È questo il toccante appello lanciato da Fatima Maleki, portavoce delle famiglie delle vittime del naufragio di Steccato di Cutro, avvenuto il 26 febbraio 2023. Quel giorno persero la vita 94 persone, tra cui 35 minori.
La situazione attuale
Molte delle vittime provenivano dall’Afghanistan, e oggi i loro familiari si trovano ancora bloccati nei Paesi d’origine, senza la possibilità di venire in Europa per portare un fiore, dire una preghiera, o semplicemente dare un ultimo saluto ai propri cari.
“In quel disastro si è spenta per sempre la voce di bambini che avevano davanti a sé un futuro luminoso. Tanti sogni e desideri che vivevano nei cuori dei giovani non sono mai riusciti a realizzarsi”, ha detto Maleki, chiedendo con forza un gesto di umanità e giustizia.
Attualmente, più di 20 salme sono tumulate in Italia: 15 nel cimitero islamico di Bologna, 9 a Cutro, 2 a Crotone e una a Paola.
Necessità morale prima ancora che politica
La richiesta di Fatima Maleki si carica anche di significato morale e simbolico: “Non vogliamo che queste voci spente e questi sogni interrotti rimangano sepolti nel silenzio del cuore e del mondo. È una necessità morale, prima ancora che politica o giuridica”.

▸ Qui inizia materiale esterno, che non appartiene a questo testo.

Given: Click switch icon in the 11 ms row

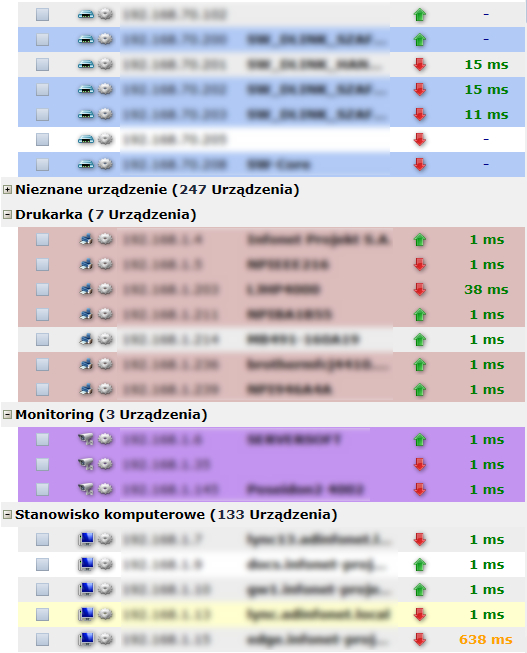Looking at the screenshot, I should coord(86,114).
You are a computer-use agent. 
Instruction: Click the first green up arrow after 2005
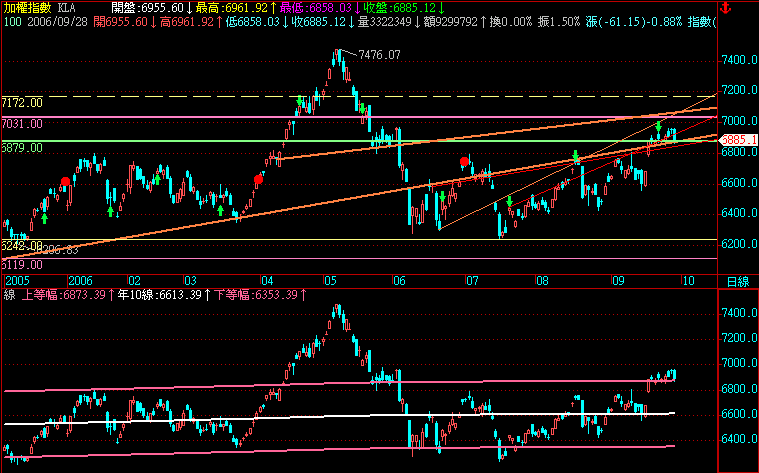43,217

L’appello arriva alla vigilia dell’ultima udienza preliminare del processo che vede sei militari italiani indagati per presunte responsabilità legate al mancato intervento in soccorso dell’imbarcazione. In quella sede si deciderà se procedere con il rinvio a giudizio.
“Quando coloro che avrebbero dovuto garantire la sicurezza della nave hanno ricevuto le chiamate di soccorso, non hanno prestato attenzione. Le forze dell’ordine non sono intervenute. Ora è lo Stato italiano che deve assumersi le proprie responsabilità, perché quelle vite erano sotto la sua giurisdizione”.